最終的な/etc/apparmor.d/php-fpmは下記の通り。
# Last Modified: Sun Feb * *:*:* 2022 abi <abi/3.0>, include <tunables/global> # vim: ft=apparmor profile php-fpm /usr/sbin/php-fpm* flags=(attach_disconnected) { include <abstractions/base> include <abstractions/nameservice> include <abstractions/openssl> include <abstractions/php> include <abstractions/ssl_certs> include <abstractions/user-tmp> include if exists <local/php-fpm> include if exists <php-fpm.d> capability chown, capability dac_override, capability kill, capability net_admin, capability setgid, capability setuid, signal send peer=php-fpm//*, deny / rw, /home/*/scripts/** rwk, /usr/sbin/php-fpm* rix, /var/log/php*-fpm.log rw, @{PROC}/@{pid}/attr/{apparmor/,}current rw, @{run}/php{,-fpm}/php*-fpm.pid rw, @{run}/php{,-fpm}/php*-fpm.sock rwlk, owner /etc/ImageMagick-7-SUSE/english.xml r, owner /etc/ImageMagick-7-SUSE/locale.xml r, owner /etc/ImageMagick-7-SUSE/log.xml r, owner /etc/ImageMagick-7-SUSE/policy.xml r, change_profile -> php-fpm//*, }
Apparmorのルールを書き換えたら、ルールを再読み込みさせなければならないので、
下記コマンドを実行する。(/etc/apparmor.d/php-fpmの部分は更新したルールファイル)

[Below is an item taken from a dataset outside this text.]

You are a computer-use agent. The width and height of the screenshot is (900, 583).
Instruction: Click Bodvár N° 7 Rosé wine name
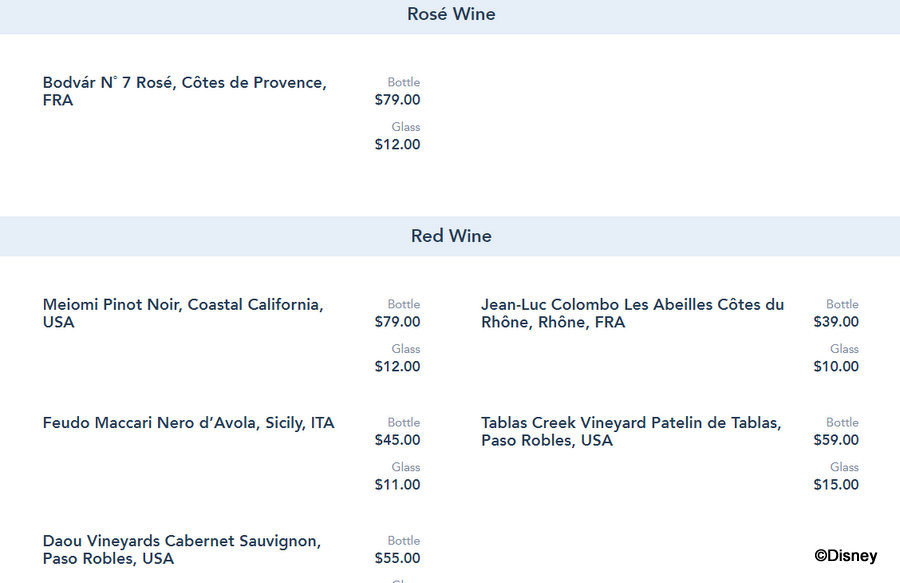185,91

# apparmor_parser -r /etc/apparmor.d/php-fpm
このコマンドで(構文エラーさえなければ)即時リロードされ、php-fpmの実行が可能になっているはず。
は? キレそう。まだエラー出るんだけど?
原因は下記コマンド実行で探れる。
# logprof
実行すると、audit.logからブロックされている部分を拾ってきて、対話的にどうするかを聞いてくる。
対話的に指定したAllow/Denyなどは質問の最後でSaveを選ぶと特定のルールファイルにルールが追加され、ルールファイルのリロードまでを行ってくれる。
ただし、ガチでファイル一個一個に許可/拒否を聞いてくるので、WordPressのようなPHPの塊のようなシステムだとワケわからんくなる。なのでlogprofである程度原因探ってSaveせずにAbortして、自分で例外ファイルにディレクトリ指定で突っ込んだほうが早い。